__YOUR TASK__
Rewrite the items from the start through the line that contains "point(397,96)", changing "right arrow" to "left arrow" and leaving everything else unchanged. Omit the pictures.

__DATA FOR THIS TASK__
[Start]

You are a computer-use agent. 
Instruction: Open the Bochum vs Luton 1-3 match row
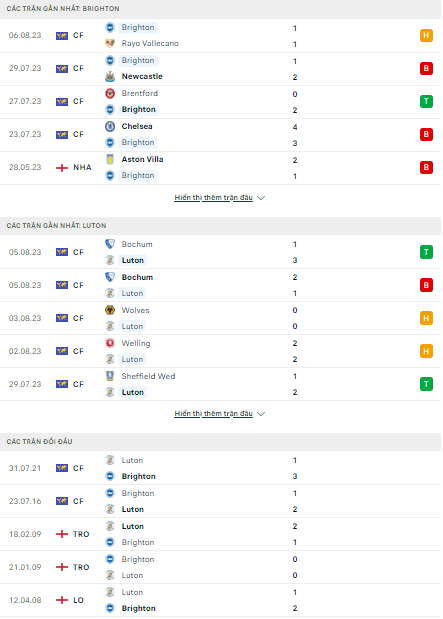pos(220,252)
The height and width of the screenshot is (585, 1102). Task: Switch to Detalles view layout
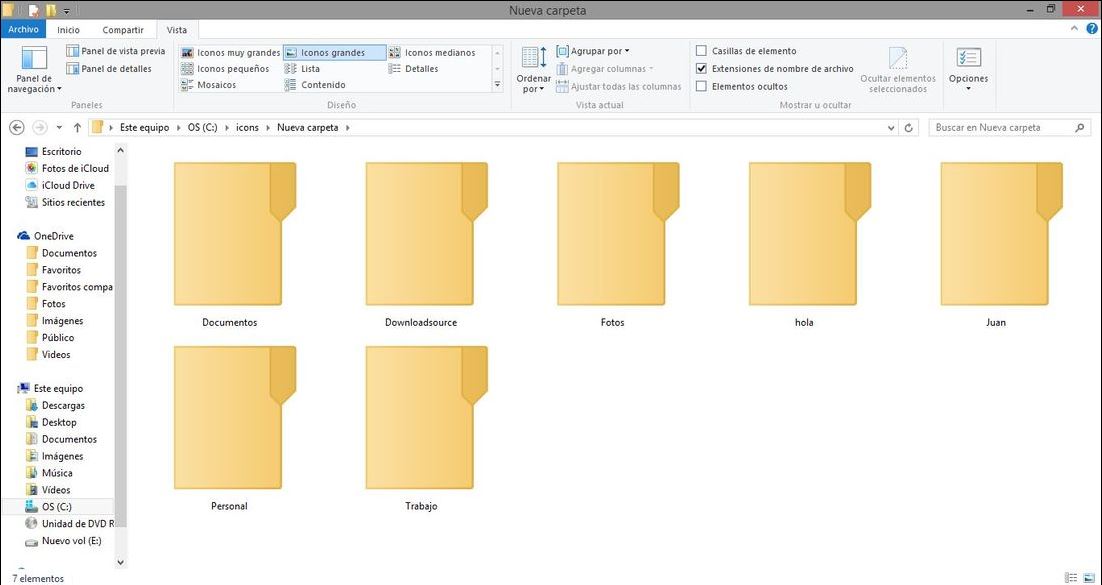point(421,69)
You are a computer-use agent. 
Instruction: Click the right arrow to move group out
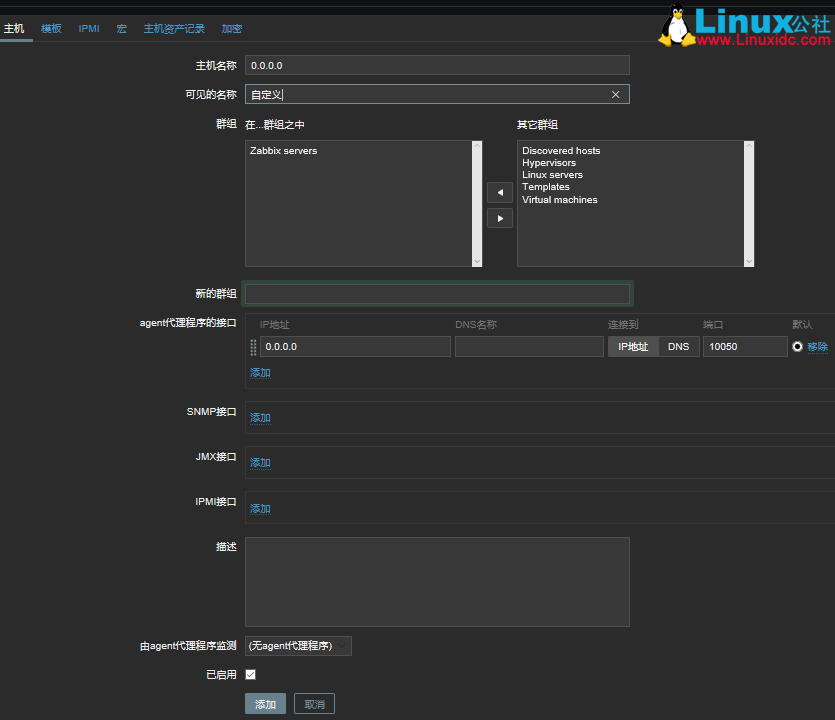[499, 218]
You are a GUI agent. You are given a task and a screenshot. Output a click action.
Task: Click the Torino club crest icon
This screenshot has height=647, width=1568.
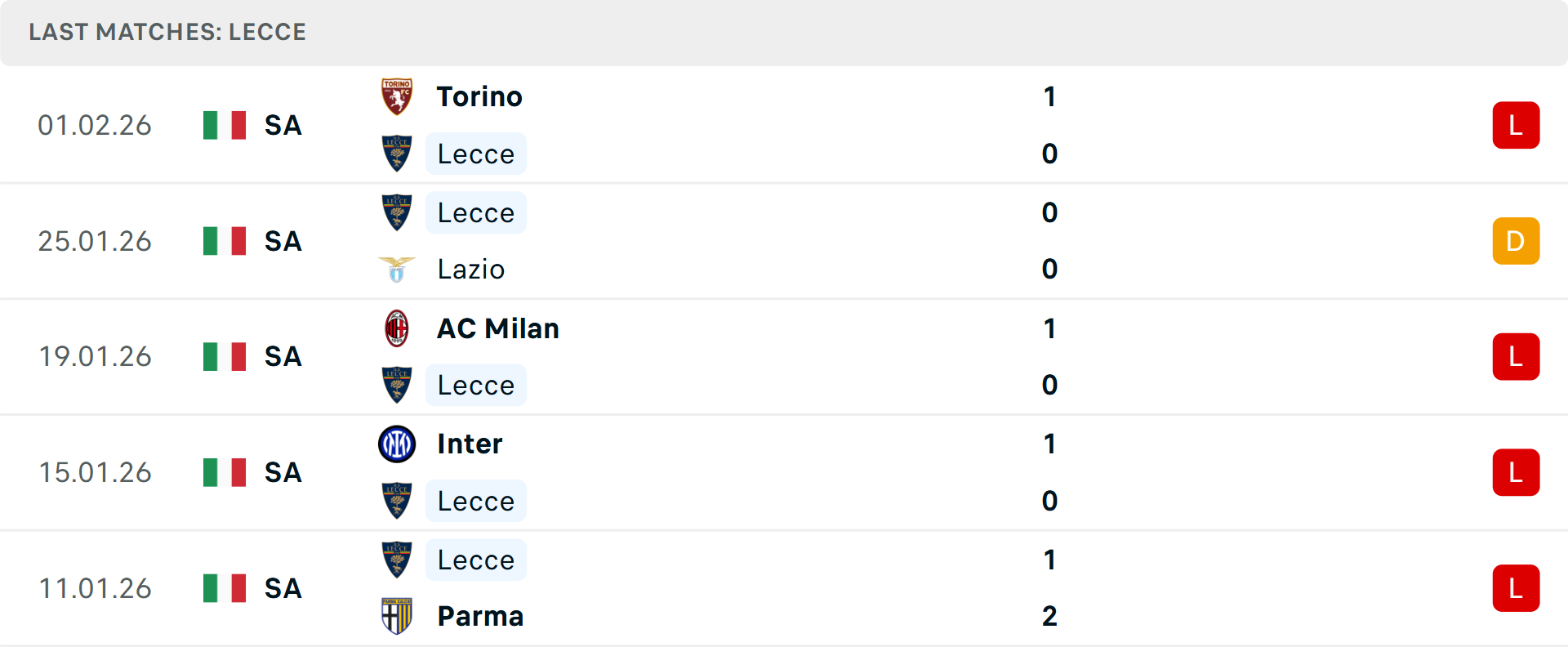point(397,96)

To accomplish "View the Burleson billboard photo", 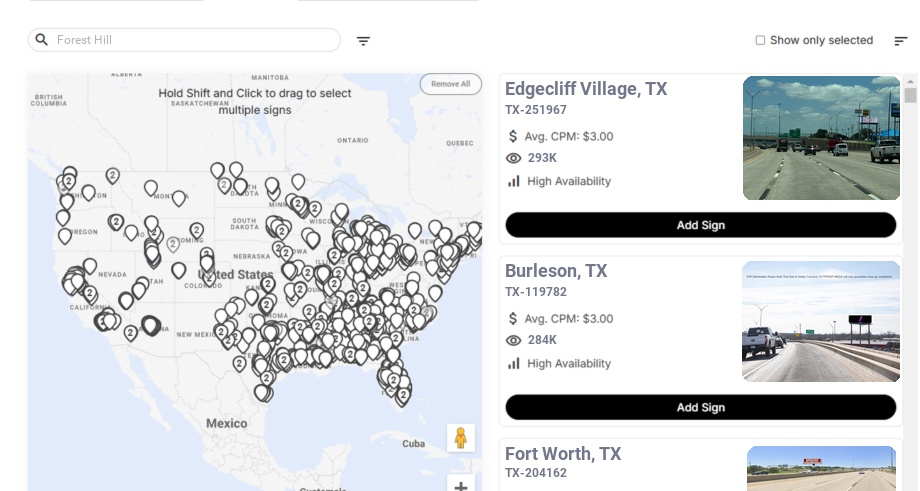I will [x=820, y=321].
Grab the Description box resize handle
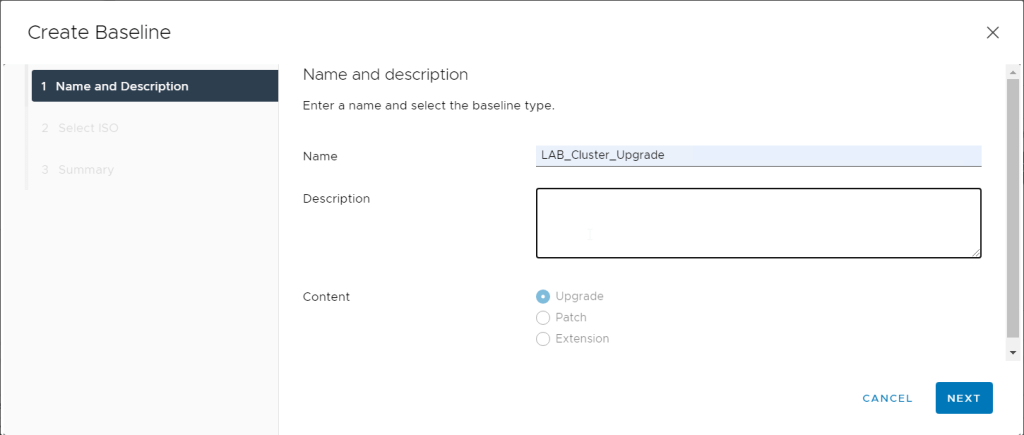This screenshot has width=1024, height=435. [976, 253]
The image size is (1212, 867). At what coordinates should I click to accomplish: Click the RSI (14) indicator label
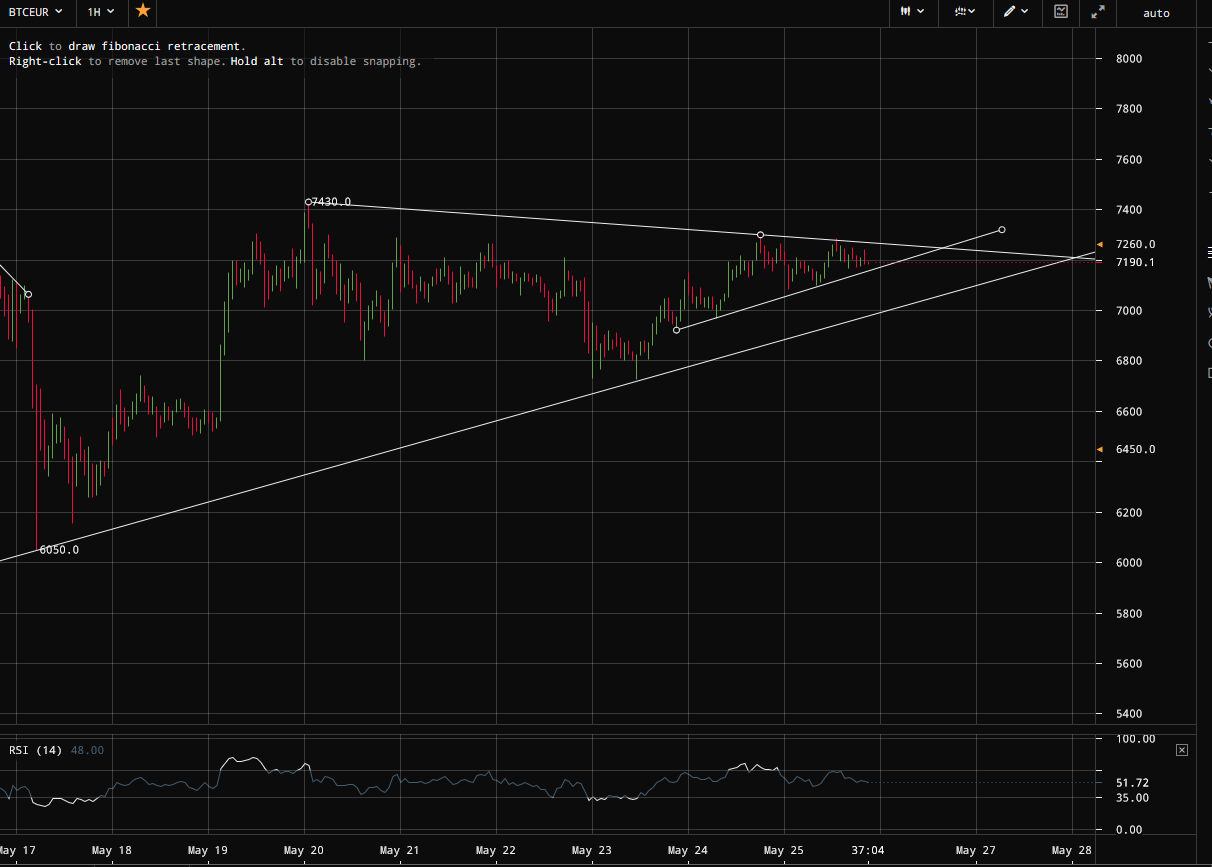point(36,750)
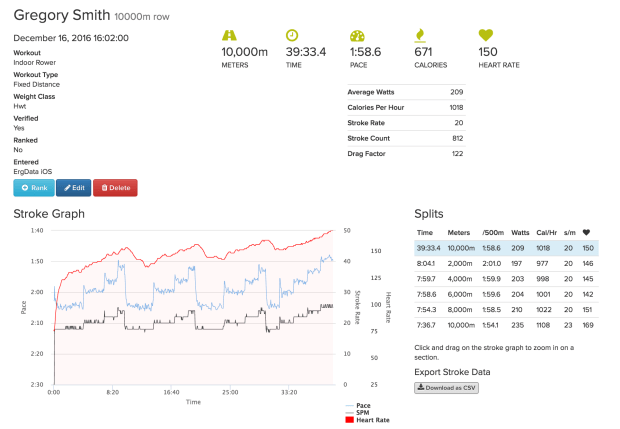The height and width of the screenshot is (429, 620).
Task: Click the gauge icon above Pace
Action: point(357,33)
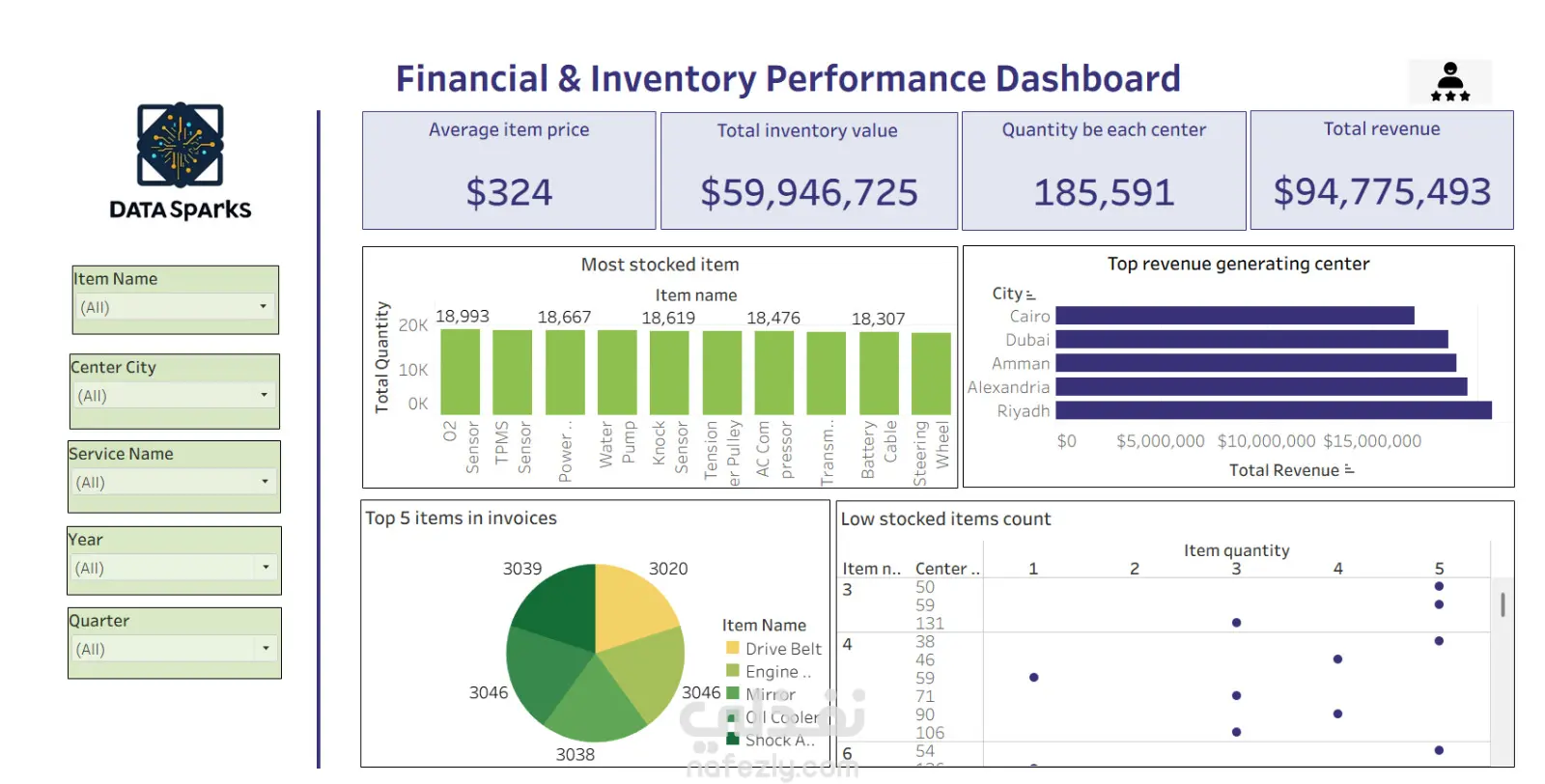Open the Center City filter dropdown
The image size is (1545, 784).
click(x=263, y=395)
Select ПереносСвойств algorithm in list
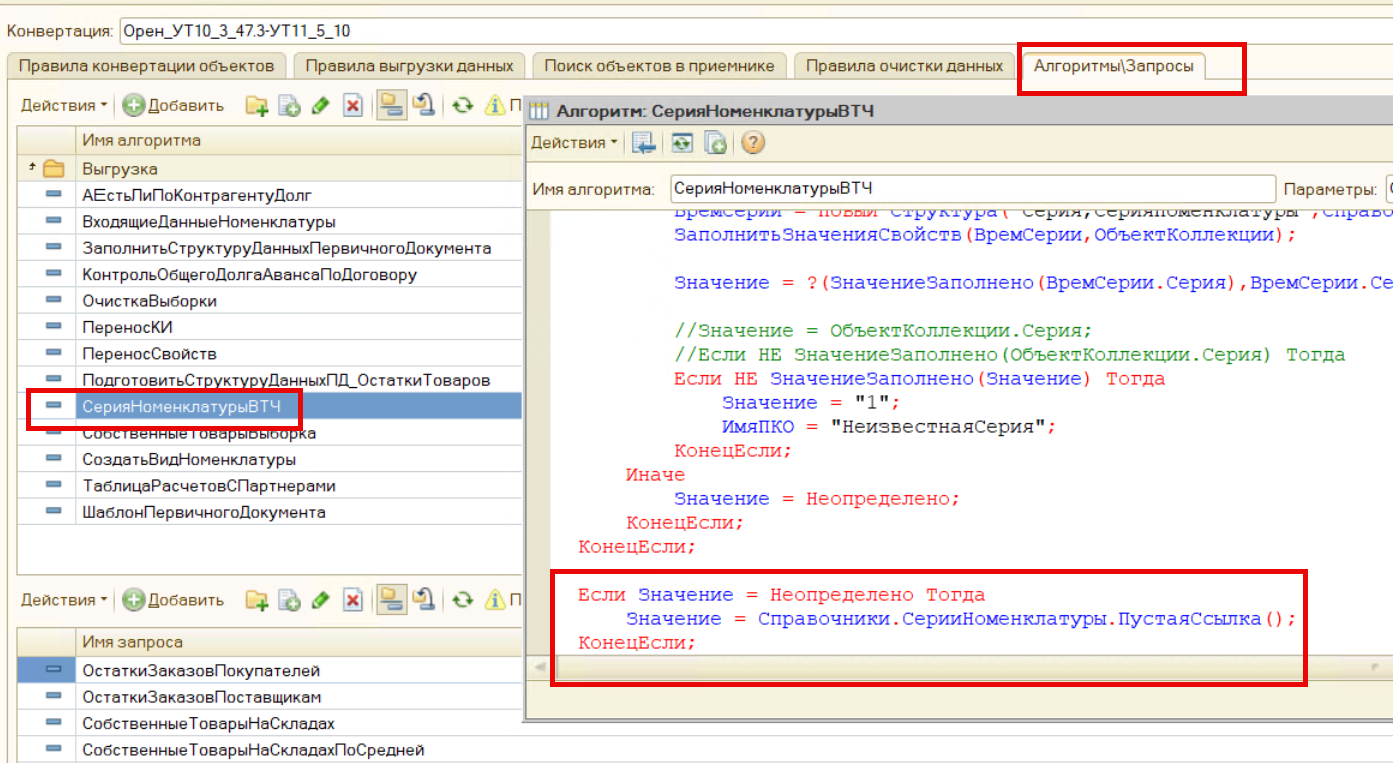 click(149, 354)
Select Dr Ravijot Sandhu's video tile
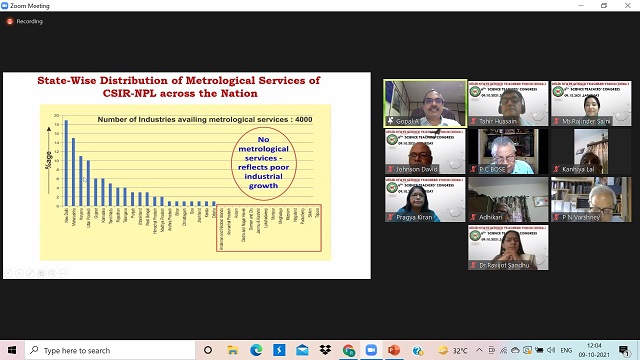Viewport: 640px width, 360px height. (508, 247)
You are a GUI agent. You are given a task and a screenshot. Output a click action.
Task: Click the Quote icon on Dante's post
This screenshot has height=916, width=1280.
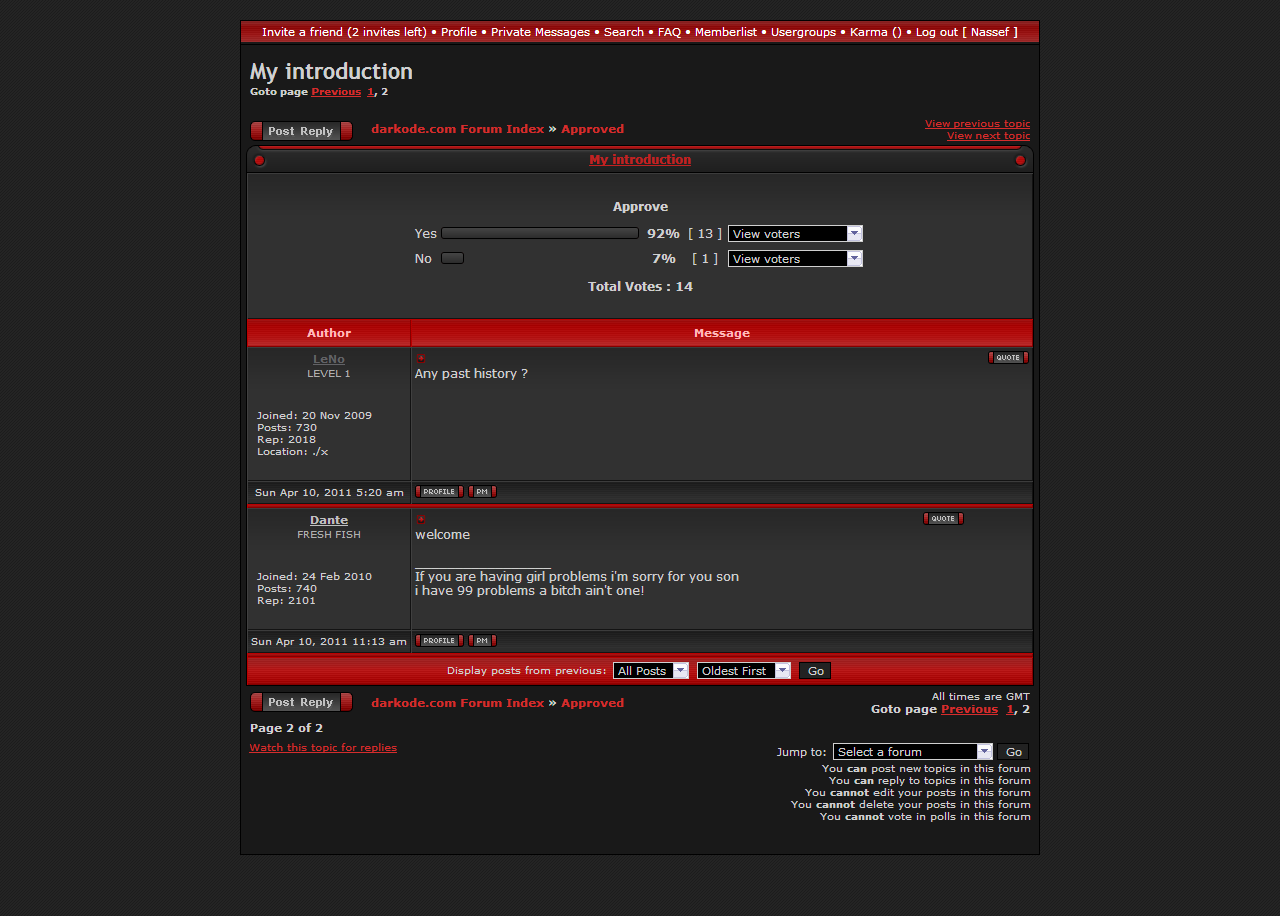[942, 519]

[End]

__TASK SOLUTION__
You are a computer-use agent. 
Instruction: Open the Bochum vs Luton 1-3 match row
pos(220,252)
The height and width of the screenshot is (585, 1102). Task: Switch to Detalles view layout
point(421,69)
You are a computer-use agent. 
Instruction: Click the left arrow to move group out
[499, 218]
You are a GUI agent. You are given a task and a screenshot. Output a click action.
Task: Click the Torino club crest icon
This screenshot has height=647, width=1568.
point(397,96)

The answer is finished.